Skip every picture and copy only the lines from the one containing "This screenshot has height=391, width=505." to the final line of the records below.

[Pixel coordinate grounding data]
-*-

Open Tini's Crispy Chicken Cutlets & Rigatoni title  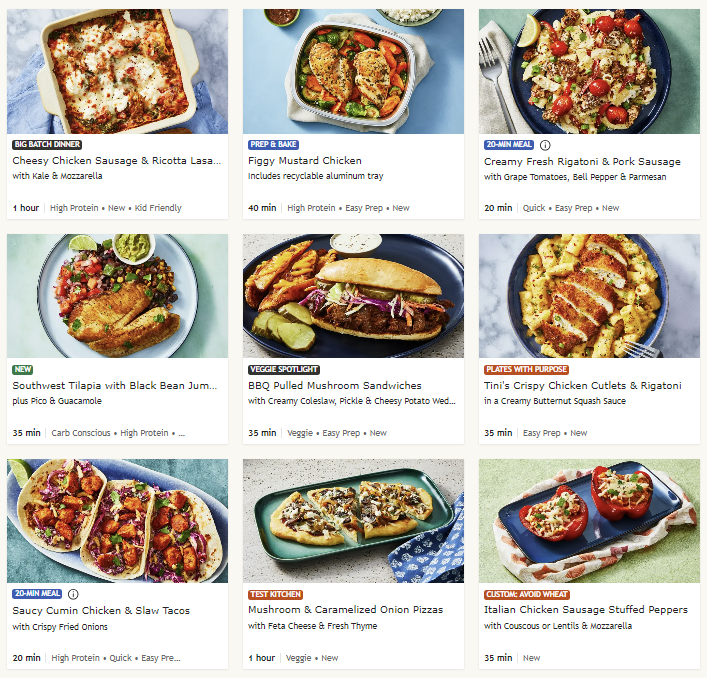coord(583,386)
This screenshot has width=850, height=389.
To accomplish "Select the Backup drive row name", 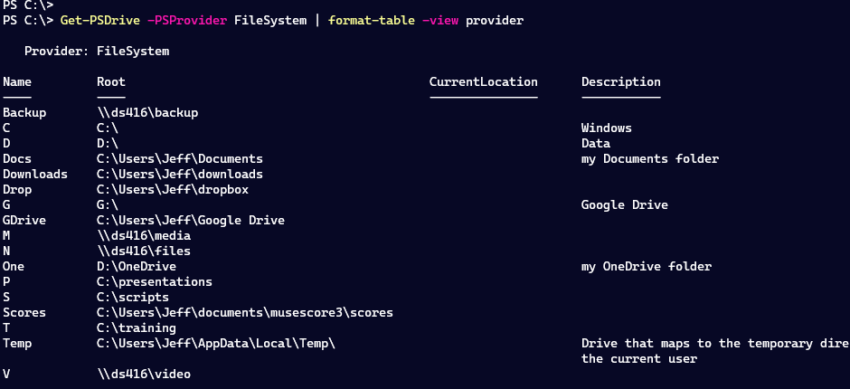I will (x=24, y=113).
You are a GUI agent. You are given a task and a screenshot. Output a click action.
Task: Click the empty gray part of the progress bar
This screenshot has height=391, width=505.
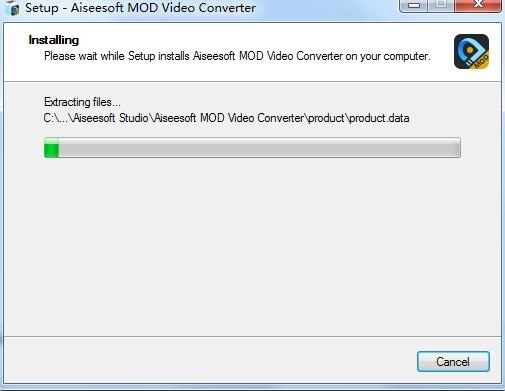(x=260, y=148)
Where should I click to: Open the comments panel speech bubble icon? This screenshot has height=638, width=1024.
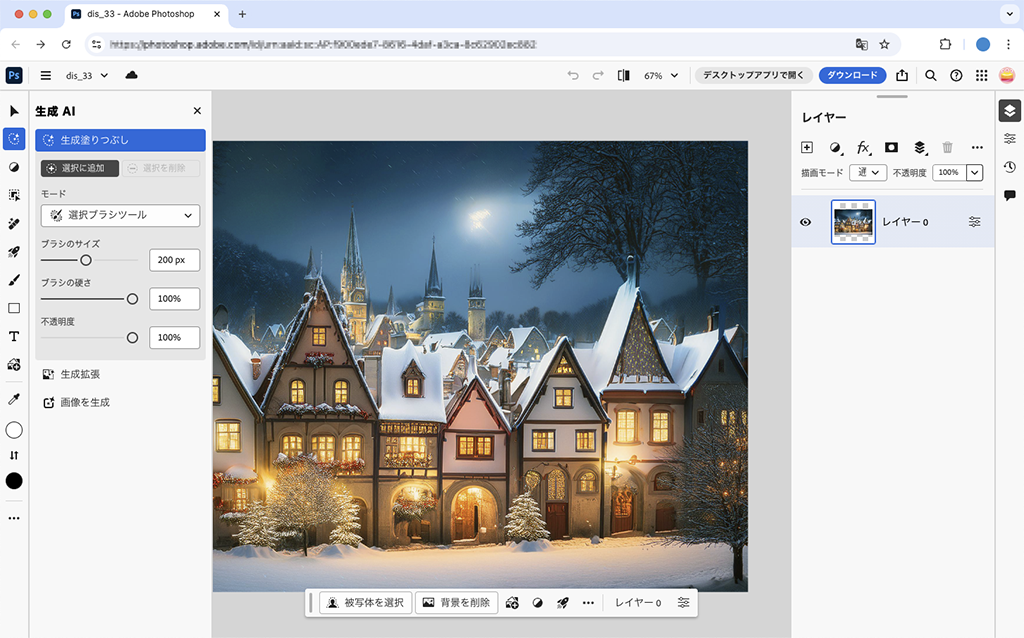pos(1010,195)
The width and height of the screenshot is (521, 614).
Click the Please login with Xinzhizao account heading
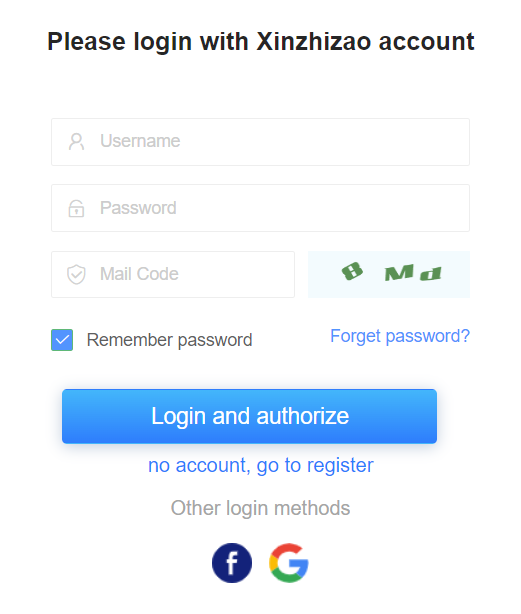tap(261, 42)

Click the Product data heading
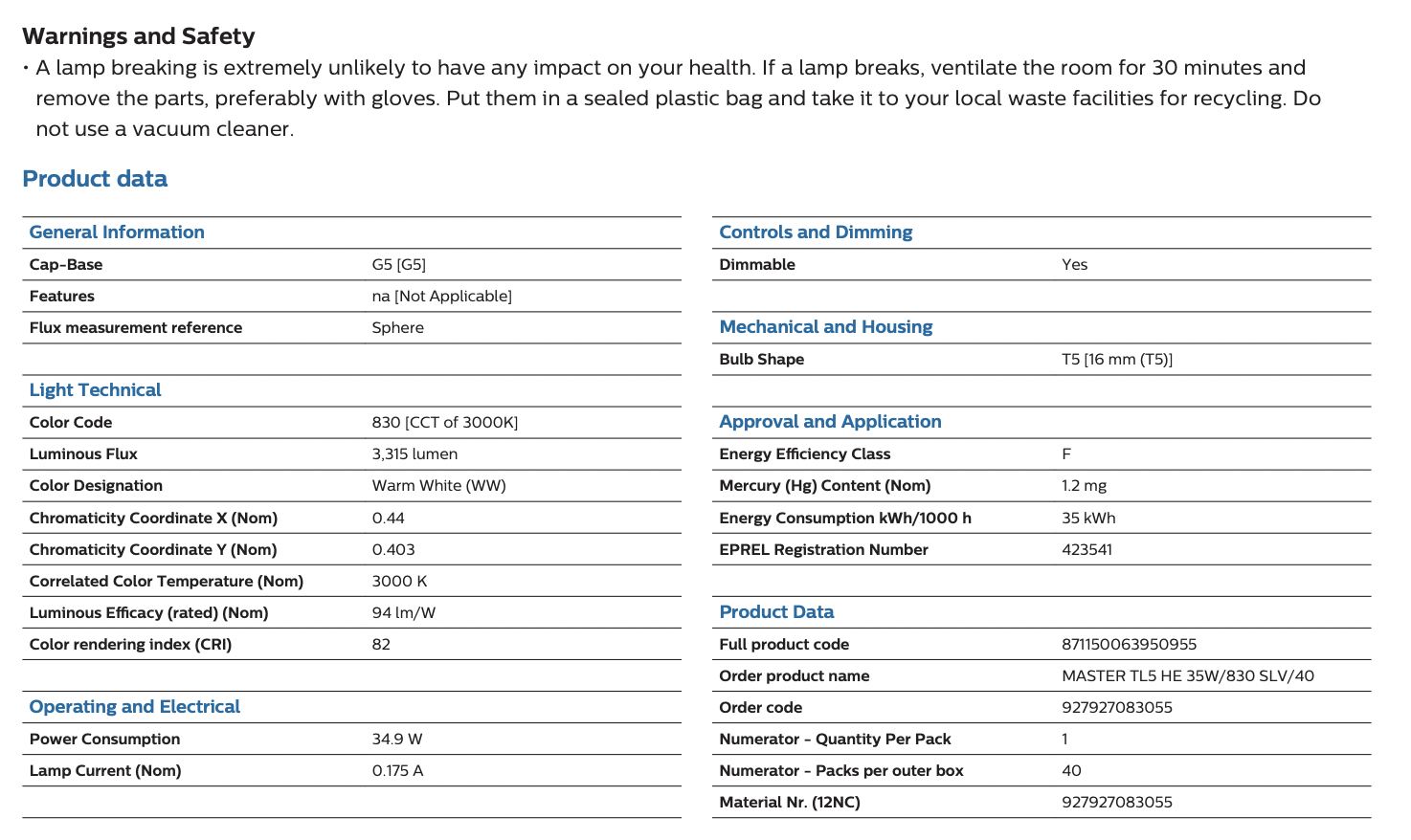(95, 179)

-*-

**Answer:**
This screenshot has height=391, width=505.
(x=260, y=148)
Where should I click to: Open the comments panel speech bubble icon? This screenshot has height=638, width=1024.
pos(1010,195)
The width and height of the screenshot is (521, 614).
Click the Please login with Xinzhizao account heading
tap(261, 42)

Click the Product data heading
(95, 179)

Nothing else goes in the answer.